# [Input data]
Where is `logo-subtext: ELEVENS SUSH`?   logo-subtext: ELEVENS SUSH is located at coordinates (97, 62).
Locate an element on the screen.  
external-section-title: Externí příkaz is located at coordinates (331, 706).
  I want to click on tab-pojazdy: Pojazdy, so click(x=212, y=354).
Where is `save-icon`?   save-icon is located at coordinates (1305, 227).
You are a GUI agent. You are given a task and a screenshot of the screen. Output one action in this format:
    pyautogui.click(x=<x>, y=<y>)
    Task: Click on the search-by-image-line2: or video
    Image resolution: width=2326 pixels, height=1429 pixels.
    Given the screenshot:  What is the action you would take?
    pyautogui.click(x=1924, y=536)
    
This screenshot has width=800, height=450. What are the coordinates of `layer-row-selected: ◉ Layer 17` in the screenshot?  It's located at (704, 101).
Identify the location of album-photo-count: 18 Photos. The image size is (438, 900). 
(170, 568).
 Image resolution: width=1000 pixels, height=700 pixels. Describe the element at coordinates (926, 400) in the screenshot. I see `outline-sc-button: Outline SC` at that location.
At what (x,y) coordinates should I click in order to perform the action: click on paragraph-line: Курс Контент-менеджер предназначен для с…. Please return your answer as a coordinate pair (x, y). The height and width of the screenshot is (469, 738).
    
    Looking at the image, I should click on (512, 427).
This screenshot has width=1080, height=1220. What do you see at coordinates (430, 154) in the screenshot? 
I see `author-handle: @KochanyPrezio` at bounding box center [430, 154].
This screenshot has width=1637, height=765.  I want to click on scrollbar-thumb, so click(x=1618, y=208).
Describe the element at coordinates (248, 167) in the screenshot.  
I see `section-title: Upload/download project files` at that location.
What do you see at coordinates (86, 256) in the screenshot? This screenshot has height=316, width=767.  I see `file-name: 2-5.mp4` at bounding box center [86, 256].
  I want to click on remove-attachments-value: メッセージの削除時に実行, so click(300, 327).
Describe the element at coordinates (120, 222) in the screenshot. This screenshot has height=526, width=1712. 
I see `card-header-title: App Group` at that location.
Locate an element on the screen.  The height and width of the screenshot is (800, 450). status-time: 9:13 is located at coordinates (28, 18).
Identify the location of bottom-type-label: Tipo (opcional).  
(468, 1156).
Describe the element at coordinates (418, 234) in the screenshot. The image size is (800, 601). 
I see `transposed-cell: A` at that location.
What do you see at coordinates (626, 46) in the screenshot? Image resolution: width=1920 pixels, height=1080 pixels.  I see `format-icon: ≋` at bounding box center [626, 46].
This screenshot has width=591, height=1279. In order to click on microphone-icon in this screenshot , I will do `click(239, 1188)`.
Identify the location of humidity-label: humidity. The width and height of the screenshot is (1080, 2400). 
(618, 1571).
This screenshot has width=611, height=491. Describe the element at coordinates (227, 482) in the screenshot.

# [Requirement]
Reproduce all of the records above word for word, from the first line to the last.

# [Result]
Where is `logo-subtext: ELEVENS SUSH`?   logo-subtext: ELEVENS SUSH is located at coordinates (97, 62).
Locate an element on the screen.  
external-section-title: Externí příkaz is located at coordinates (331, 706).
  I want to click on tab-pojazdy: Pojazdy, so click(x=212, y=354).
Where is `save-icon`?   save-icon is located at coordinates (1305, 227).
You are a GUI agent. You are given a task and a screenshot of the screen. Output one action in this format:
    pyautogui.click(x=<x>, y=<y>)
    Task: Click on the search-by-image-line2: or video
    Image resolution: width=2326 pixels, height=1429 pixels.
    Given the screenshot:  What is the action you would take?
    pyautogui.click(x=1924, y=536)
    
This screenshot has width=800, height=450. What are the coordinates of `layer-row-selected: ◉ Layer 17` in the screenshot?  It's located at (704, 101).
Identify the location of album-photo-count: 18 Photos. The image size is (438, 900). 
(170, 568).
 Image resolution: width=1000 pixels, height=700 pixels. Describe the element at coordinates (926, 400) in the screenshot. I see `outline-sc-button: Outline SC` at that location.
At what (x,y) coordinates should I click in order to perform the action: click on paragraph-line: Курс Контент-менеджер предназначен для с…. Please return your answer as a coordinate pair (x, y). The height and width of the screenshot is (469, 738).
    
    Looking at the image, I should click on (512, 427).
This screenshot has width=1080, height=1220. What do you see at coordinates (430, 154) in the screenshot? 
I see `author-handle: @KochanyPrezio` at bounding box center [430, 154].
This screenshot has width=1637, height=765.  I want to click on scrollbar-thumb, so click(x=1618, y=208).
Describe the element at coordinates (248, 167) in the screenshot.  
I see `section-title: Upload/download project files` at that location.
What do you see at coordinates (86, 256) in the screenshot? This screenshot has height=316, width=767.  I see `file-name: 2-5.mp4` at bounding box center [86, 256].
  I want to click on remove-attachments-value: メッセージの削除時に実行, so click(300, 327).
Describe the element at coordinates (120, 222) in the screenshot. This screenshot has height=526, width=1712. 
I see `card-header-title: App Group` at that location.
Locate an element on the screen.  The height and width of the screenshot is (800, 450). status-time: 9:13 is located at coordinates (28, 18).
Identify the location of bottom-type-label: Tipo (opcional).  
(468, 1156).
Describe the element at coordinates (418, 234) in the screenshot. The image size is (800, 601). 
I see `transposed-cell: A` at that location.
What do you see at coordinates (626, 46) in the screenshot? Image resolution: width=1920 pixels, height=1080 pixels.  I see `format-icon: ≋` at bounding box center [626, 46].
This screenshot has width=591, height=1279. In order to click on microphone-icon in this screenshot , I will do `click(239, 1188)`.
Identify the location of humidity-label: humidity. The width and height of the screenshot is (1080, 2400). 
(618, 1571).
This screenshot has width=611, height=491. Describe the element at coordinates (227, 482) in the screenshot.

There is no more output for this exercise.